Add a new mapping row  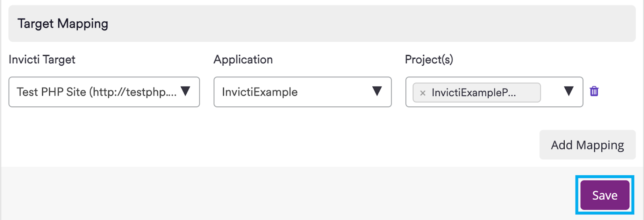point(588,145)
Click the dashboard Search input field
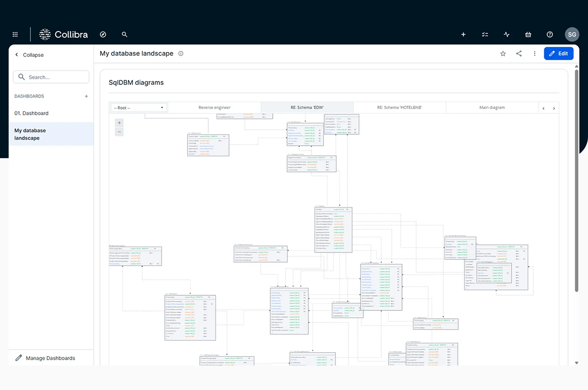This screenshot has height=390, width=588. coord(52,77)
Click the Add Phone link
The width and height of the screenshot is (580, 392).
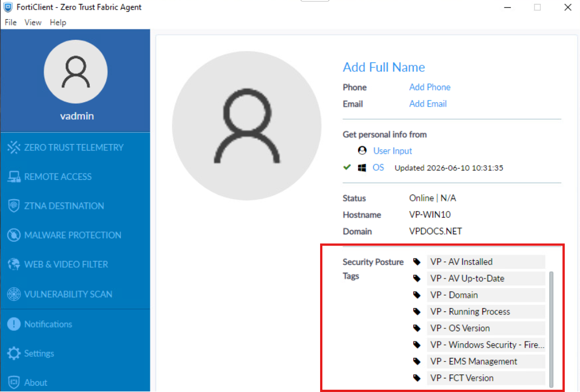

...

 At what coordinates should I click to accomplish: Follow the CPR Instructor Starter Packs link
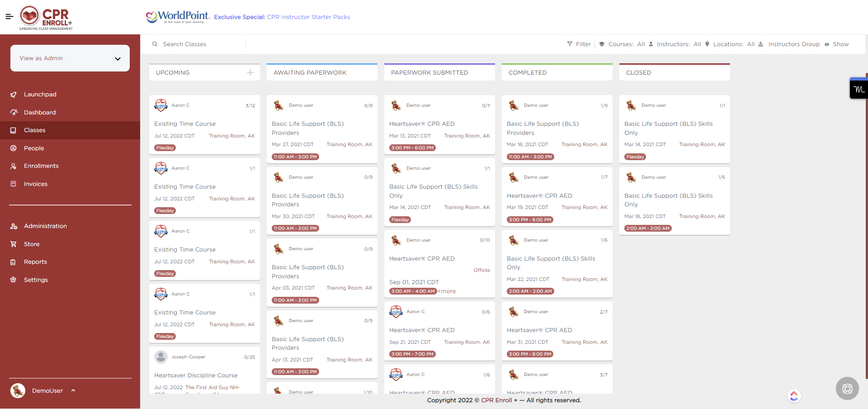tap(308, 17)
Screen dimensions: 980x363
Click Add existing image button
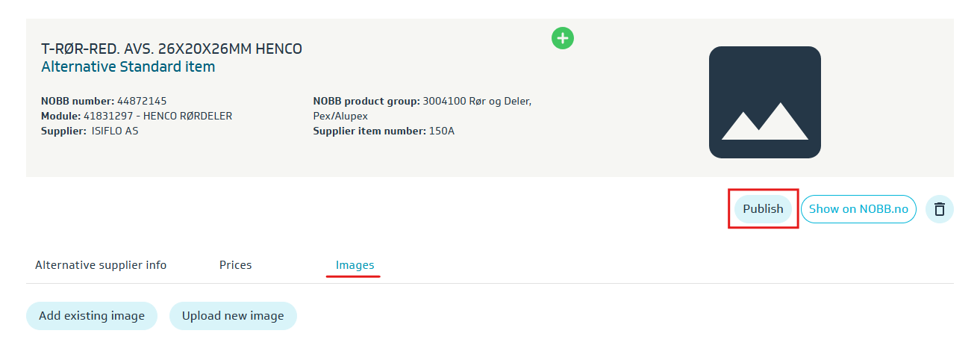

_EXERCISE REQUIREMENTS_
Output the lines above between the one holding "Screen dimensions: 980x363" and the one holding "Click Add existing image button", inclusive, with nothing before or after them.

_FINAL ANSWER_
Screen dimensions: 980x363
Click Add existing image button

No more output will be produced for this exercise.